Proof: It all boils down to the fact that for each $p\in N$ we have $N_r(p) = N ∩ M_rp$. After all, $N_r(p)$ is the set of $x ∈ N$ such that $d_N (x, p) < r$ and this is exactly the same as the set of those $x ∈ M_rp$ that belong to $N$. Therefore N inherits its r-neighborhoods from $M$. Since its open sets are unions of its r-neighborhoods, $N$ also inherits its open sets from $M$.

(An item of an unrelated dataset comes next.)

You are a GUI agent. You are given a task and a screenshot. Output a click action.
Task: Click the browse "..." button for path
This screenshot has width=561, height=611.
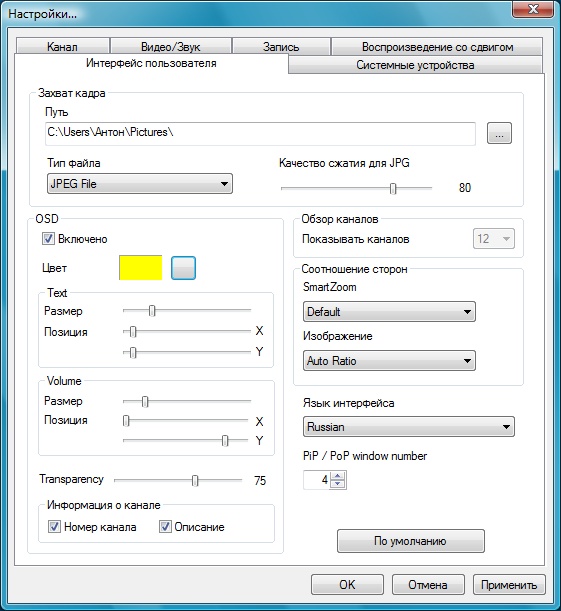(499, 133)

In more detail, if $V$ is open in $N$ then it is the union of those $N_rp$ with $Nrp ⊂ V$ . Each such $N_rp$ is $N ∩ M_rp$ and the union of these $M_rp$ is $U$, an open subset of $M$. The intersection $N ∩ U$ equals $V$ . Conversely, if $U$ is any open subset of $M$ and $p ∈ V = N ∩ U$ then openness of $U$ implies there is an $M_rp ⊂ U$. Thus $N_rp = N ∩ M_rp ⊂ V$ , which shows that $V$ is open in $N$.

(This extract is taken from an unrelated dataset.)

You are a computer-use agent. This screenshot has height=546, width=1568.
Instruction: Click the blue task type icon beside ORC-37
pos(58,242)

Here I already had trouble understanding the statement he's trying to prove. Luckily the proof sheds some more light but I am still not quite sure so here is the way I understand it:
Condition: Let $M$ be a metric space, let $N\subset M$, let $V\subset N$.
Implication: $V$ is open in $N$ $\Longleftrightarrow$ There is a $U\subset M$ which is open in $M$ such that $V = N\cap U$
- Did I understand the statement correctly?

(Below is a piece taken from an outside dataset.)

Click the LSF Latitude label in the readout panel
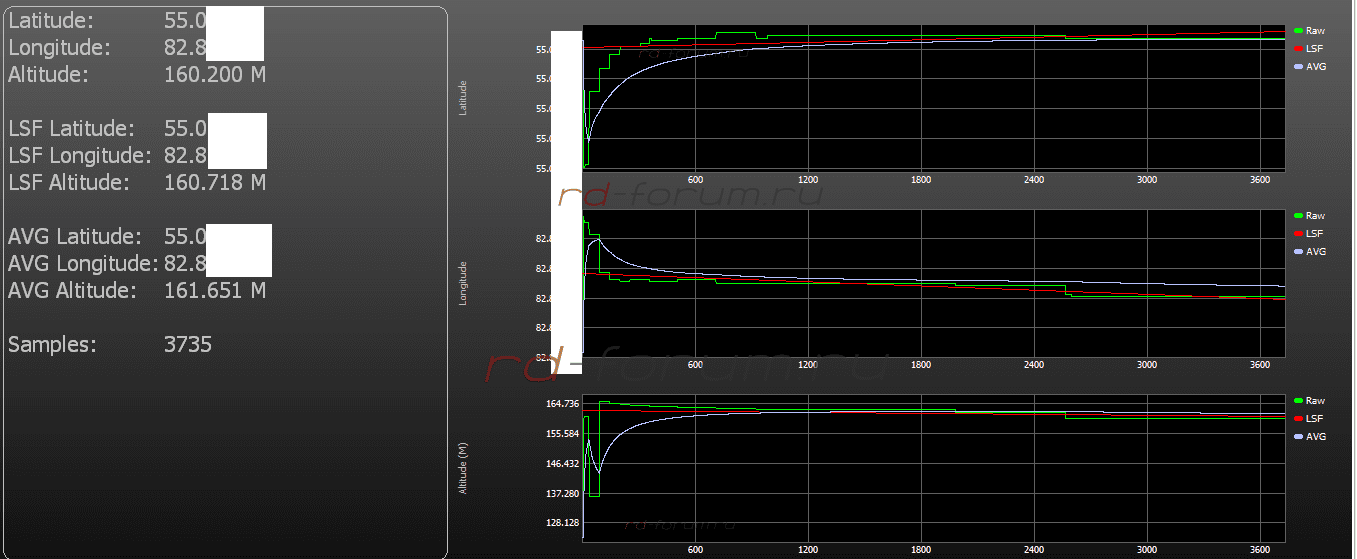This screenshot has height=559, width=1357. coord(71,129)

My second question revolves around the application of the inheritance principle to closed sets. The book states the following:
Corrollary: Every metric subspace of $M$ inherits its closed sets from $M$.
Proof: [...]The proof of this statement consists of two words: "Take complements".
My own proof of this statement goes as follows:
Suppose $V$ is closed in $N$. Then its complement in $N$ is open, hence $V^c = N\cap U$ for some $U$ open in $M$.Hence $V = (V^c)^c = (N\cap U)^c = N^c \cup U^c$ by DeMorgan's laws. Since $\forall x\in V$ it must hold that $x\in N$ it can't be that there are any $x\in N^c$, hence it follows trivially that $V = U^c$. (Now the problematic part) Since $U$ is open in $M$ though, $U^c$ is closed in M while being fully contained in $N$, hence $V = U^c = N\cap U^c$.
Here my second question already arises. At the beginning of the proof, I already said that I am considering the complement with respect to the set $N$. However, towards the end of the proof I am using $U^c$ and I don't know whether or not $U^c$ is closed/open in $M$ or closed/open in $N$. Can someone shed a light on this?
Also for the backwards direction of the proof I'm pretty much lost, I don't know how to show that. I have another tentative proof ready but I am quite unhappy with this one for the same reasons:
Suppose $V = N\cap K$ for some set $K$ closed in $N$. It follows for its complement with respect to $N$ that $V^c = N^c \cup K^c$, and since it is the relative complement it follows that $V^c \subset N$. Hence by the same reasoning as in the proof before $V^c = K^c$, and since $K^c$ open it follows that $K$ is closed, so $V$ is closed.
I am aware of the flaws in this proof. Thus any detailed feedback on where my thought patterns "went wrong" and answers to any of the two questions above would be greatly appreciated!